● **Text provided**:

☆ ☆ ☆ ☆ ☆

Solve the Root, Not the Symptom — Ask “why” until the answer stops changing.
Code is Truth — If it’s not in git, it doesn’t exist. The client walks away tomorrow with full ownership of everything we built.
Protect Human Attention — Every alert you fire, every report you generate, every question you ask costs a human their focus. Make it worth their time or don’t send it.
Why Your Work Matters
Every alert you prevent is an engineer who sleeps through the night. Every clean deployment is a team that ships with confidence instead of anxiety. Every vulnerability you catch is a founder who doesn’t get the call that breaks their week.
Your work is invisible when it’s done right — and that invisibility is the product. We’re not optimizing dashboards or tuning pipelines. We’re protecting people’s time, focus, and peace of mind.
That’s real. That’s what our Sentinel agent reads before it learns anything about Prometheus or Grafana. What our Guardian reads before it learns about vulnerability scanning. What our Keeper reads before it touches a database.
Why each section matters
“What We Believe” creates judgment. When an agent understands that the goal is silence — technology that disappears — it makes different choices. It won’t create noise to prove it’s working. It won’t over-engineer to show off capability. It will build the thing that lets humans forget infrastructure exists.

☆ ☆ ☆ ☆ ☆

● **Supplied records**:

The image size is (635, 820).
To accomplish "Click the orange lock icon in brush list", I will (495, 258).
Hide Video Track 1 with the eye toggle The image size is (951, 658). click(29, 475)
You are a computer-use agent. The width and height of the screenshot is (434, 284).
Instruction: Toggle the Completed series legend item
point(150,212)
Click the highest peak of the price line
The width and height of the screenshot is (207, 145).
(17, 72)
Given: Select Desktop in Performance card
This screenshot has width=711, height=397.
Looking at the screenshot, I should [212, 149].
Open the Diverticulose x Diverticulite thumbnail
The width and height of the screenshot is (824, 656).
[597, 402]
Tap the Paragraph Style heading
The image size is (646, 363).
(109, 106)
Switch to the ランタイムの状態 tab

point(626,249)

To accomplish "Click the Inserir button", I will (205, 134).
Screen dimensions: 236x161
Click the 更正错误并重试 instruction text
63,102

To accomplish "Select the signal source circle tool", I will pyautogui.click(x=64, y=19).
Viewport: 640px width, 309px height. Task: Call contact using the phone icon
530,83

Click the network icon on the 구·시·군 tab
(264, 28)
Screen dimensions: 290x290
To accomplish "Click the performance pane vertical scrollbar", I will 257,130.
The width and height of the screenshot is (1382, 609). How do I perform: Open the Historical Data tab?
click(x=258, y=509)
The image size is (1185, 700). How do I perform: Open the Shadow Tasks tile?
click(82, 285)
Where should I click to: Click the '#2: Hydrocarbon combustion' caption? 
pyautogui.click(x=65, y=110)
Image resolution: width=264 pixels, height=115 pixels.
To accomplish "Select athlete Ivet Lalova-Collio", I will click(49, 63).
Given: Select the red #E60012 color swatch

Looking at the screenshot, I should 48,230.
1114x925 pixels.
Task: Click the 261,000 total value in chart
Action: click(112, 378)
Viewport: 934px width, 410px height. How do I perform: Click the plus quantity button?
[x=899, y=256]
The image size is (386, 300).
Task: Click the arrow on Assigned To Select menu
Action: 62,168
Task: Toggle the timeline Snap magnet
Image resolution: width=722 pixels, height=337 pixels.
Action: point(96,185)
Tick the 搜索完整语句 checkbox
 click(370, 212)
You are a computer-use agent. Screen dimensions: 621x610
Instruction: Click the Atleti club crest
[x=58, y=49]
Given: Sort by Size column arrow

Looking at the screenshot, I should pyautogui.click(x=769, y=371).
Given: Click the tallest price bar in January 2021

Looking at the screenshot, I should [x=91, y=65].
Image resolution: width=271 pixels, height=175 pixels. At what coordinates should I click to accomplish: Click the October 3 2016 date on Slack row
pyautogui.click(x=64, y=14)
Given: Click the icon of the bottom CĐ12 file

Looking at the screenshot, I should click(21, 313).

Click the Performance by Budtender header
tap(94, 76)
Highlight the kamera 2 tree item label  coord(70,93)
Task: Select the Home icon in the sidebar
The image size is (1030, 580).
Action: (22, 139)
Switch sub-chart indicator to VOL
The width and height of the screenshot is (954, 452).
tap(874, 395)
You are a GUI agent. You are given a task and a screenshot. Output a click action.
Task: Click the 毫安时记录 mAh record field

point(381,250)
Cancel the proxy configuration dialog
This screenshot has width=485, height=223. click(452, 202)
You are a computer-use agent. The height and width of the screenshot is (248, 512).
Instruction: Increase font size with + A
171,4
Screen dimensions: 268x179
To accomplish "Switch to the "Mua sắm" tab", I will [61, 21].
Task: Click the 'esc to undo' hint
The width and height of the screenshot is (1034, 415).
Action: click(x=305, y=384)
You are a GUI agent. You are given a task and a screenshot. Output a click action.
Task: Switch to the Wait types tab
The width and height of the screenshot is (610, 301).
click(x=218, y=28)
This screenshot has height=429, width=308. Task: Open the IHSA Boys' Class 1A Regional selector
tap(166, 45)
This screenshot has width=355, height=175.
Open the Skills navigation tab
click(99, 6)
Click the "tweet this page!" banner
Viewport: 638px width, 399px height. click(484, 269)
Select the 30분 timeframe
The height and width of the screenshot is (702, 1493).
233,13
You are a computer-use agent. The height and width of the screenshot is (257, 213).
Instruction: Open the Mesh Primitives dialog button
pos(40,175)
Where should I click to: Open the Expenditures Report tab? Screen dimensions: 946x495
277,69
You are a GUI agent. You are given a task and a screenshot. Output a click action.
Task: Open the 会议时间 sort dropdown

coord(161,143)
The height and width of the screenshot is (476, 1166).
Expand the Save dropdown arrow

☆ ☆ ☆ ☆ ☆

● **Tasks to perform**:
(a) List the agent names that appear in the engineering-principles text.
(b) Write the next part of the engineering-principles text, starting after its last sentence.

● **Set of answers**:
(a) Sentinel, Guardian, Keeper

(b)
“Client Obsession” creates priorities. “Would I wake them up for this?” is the single most useful sentence in the entire prompt. It’s the filter that prevents alert fatigue. It’s the test that separates a useful dashboard from a vanity dashboard. It turns a technically competent agent into a client-focused one.
“The Agent Ecosystem” prevents silos. When Sentinel knows that its monitoring feeds Dispatcher’s escalation, it structures alerts differently. When Forge knows that its application readiness makes every downstream agent’s job easier, it prioritizes the gaps that create the most downstream value. No agent optimizes just for its own domain.
“Principles” create guardrails. “Simplicity Over Cleverness” means the agent won’t propose a service mesh when a reverse proxy will do. “Code is Truth” means it won’t suggest manual changes. “Protect Human Attention” is the tiebreaker for every ambiguous decision.
“Why Your Work Matters” creates purpose. This might sound strange for an AI agent. But when a prompt ends with “you’re protecting people’s time, focus, and peace of mind,” the agent’s outputs orient toward that outcome. It’s not mystical — it’s context. The agent knows what success looks like beyond the technical metrics.
Honest assessment
We don’t know if this is completely right. We’re still learning.
We don’t know if the exact wording matters as much as we think it does, or if the structure could be simpler, or if there are principles we’re missing. We haven’t run controlled experiments with instruction-only prompts versus intent-carrying prompts. We’re practitioners, not researchers.
What we do know is that the judgment calls got better. The agents started making the kind of decisions that a senior engineer with good instincts would make — not just the technically correct ones, but the ones that actually serve the client. Fewer dashboards, more useful ones. Fewer alerts, more actionable ones. Less “here’s everything I can do” and more “here’s what actually matters for you.”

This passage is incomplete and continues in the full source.